06/12/2018
VALE

Investimentos em minério de ferro e cobre

Com o objetivo de ampliar a sua oferta de minério de ferro de alta qualidade para o mercado e aumentar sua competitividade junto à indústria siderúrgica, a Vale deverá investir, no Brasil, cerca de US$ 1,860 bilhão, ao longo dos próximos cinco anos, em projetos que visam expandir a produção de pellet feed. 
 
Segundo Peter Poppinga, diretor-executivo de Ferrosos e Carvão da empresa, no Vale Day Nova York, realizado no dia 4 de dezembro, os projetos a serem implantados envolvem a ampliação da capacidade de produção do S11D para 100 milhões de toneladas, instalação do projeto Gelado e aumento da produção de pellet feed no Sistema Sudeste. 
 
A ampliação da capacidade de produção do projeto S11D, que elevará a capacidade produtiva do Sistema Norte para 240 milhões de toneladas, demandará investimentos de US$ 770 milhões e está prevista para operar a partir de 2022. 
 
O projeto de aumento da capacidade de pellet feed no Sistema Sudeste, para o qual estão previstos investimentos de US$ 820 milhões, a serem desembolsados até 2023, prevê a otimização de processos de concentração, para melhorar a recuperação de ferro, redução do teor de ferro nos rejeitos e recuperação e reprocessamento dos rejeitos que atualmente estão depositados nas barragens e que ainda possuem um bom teor de ferro.

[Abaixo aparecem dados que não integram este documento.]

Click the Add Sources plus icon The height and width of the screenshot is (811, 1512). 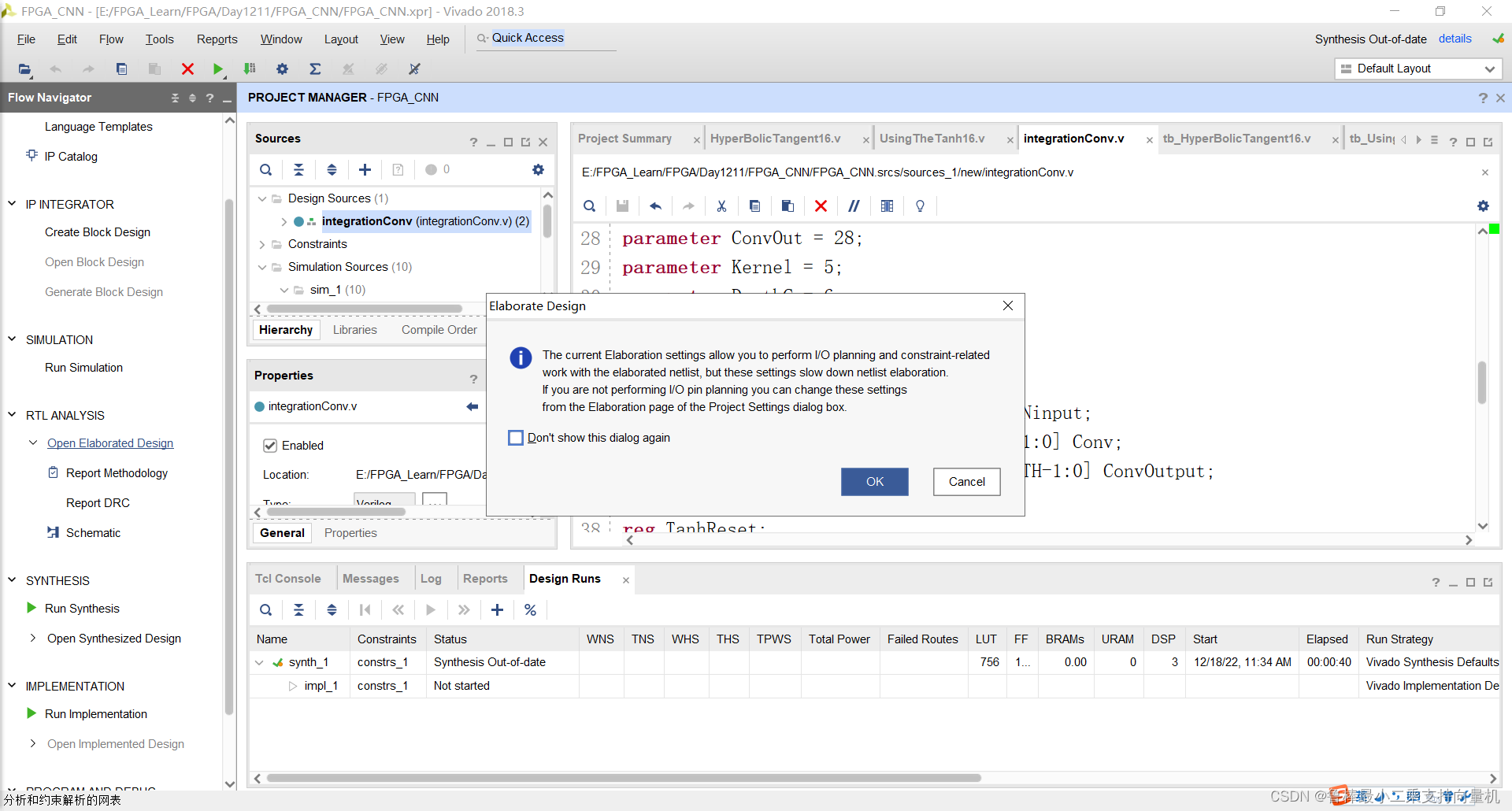tap(365, 169)
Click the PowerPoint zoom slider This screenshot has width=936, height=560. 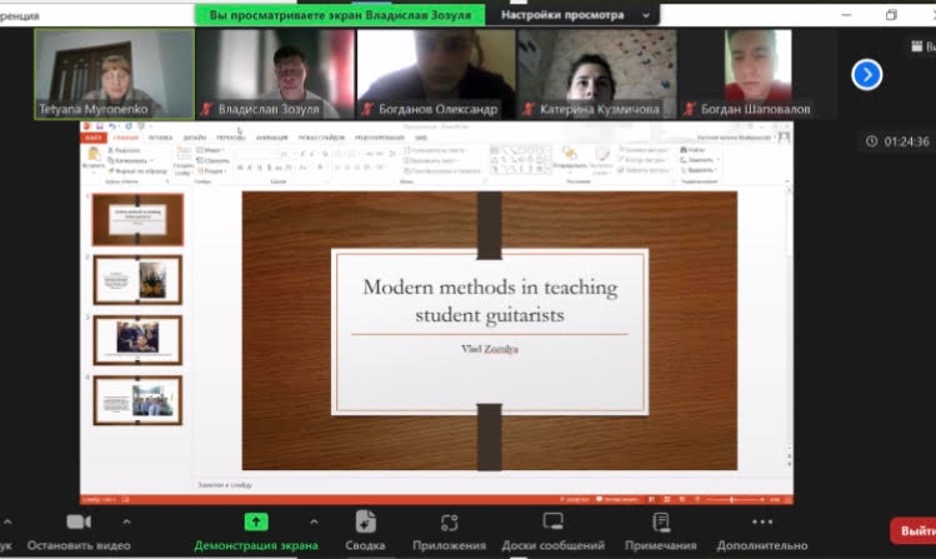(x=732, y=499)
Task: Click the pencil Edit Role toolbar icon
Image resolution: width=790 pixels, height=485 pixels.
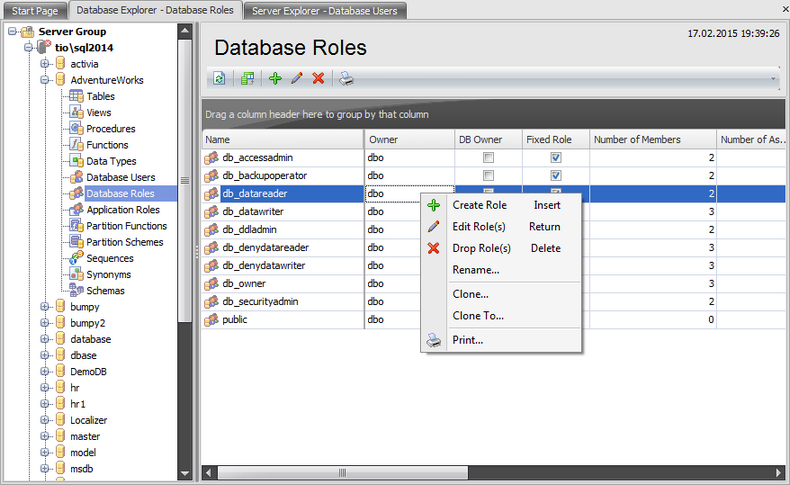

A expectativa da Vale é que este projeto possibilite uma produção adicional de 20 milhões de toneladas em longo prazo. 
 
O projeto Gelado, em Carajás, tem previstos investimentos de US$ 270 milhões e poderá gerar uma produção adicional de 10 milhões t minério de alta qualidade. 
 
No segmento de metais básicos, a Vale também pretende aumentar a sua capacidade de produção de cobre, metal no qual está apostando fortemente, juntamente com o níquel. As previsões indicam que a produção de cobre poderá chegar a um nível de 500 mil toneladas/ano em 2023, sendo que já para 2019 o nível de produção está estimado em 417 mil toneladas. Segundo Eduardo Bartolomeo, diretor executivo de Metais Básicos da Vale, esse aumento de produção será possibilitado principalmente pela implantação de três novos projetos: Salobo III, Cristalino e Alemão. Salobo III, que deverá adicionar à capacidade atual entre 30 e 40 mil toneladas de cobre contido em concentrado, deve iniciar produção em 2022 e para o mesmo está previsto um capex líquido, a ser desembolsado pela Vale, entre US$ 400 milhões e US$ 500 milhões. No total, o projeto custará US$ 1,1 bilhão. É que a Vale receberá da Wheaton Precious Metals, com quem tem contrato de venda antecipada de ouro, um bônus variável entre US$ 600 milhões e US$ 700 milhões depois que atingir determinadas metas de produção. 
 
Já o projeto Cristalino, com capacidade de 80 mil toneladas/ano, está previsto para entrar em operação a partir de 2023 e, segundo a Vale, vai permitir manter a usina de Sossego operando a plena capacidade. 
 
O projeto Alemão, por sua vez, deve ter uma capacidade entre 60 mil e 70 mil toneladas/ano de concentrado de cobre com alto teor de ouro. O start up está previsto para 2024 e a Vale ainda não informa o valor dos investimentos para estes dois empreendimentos.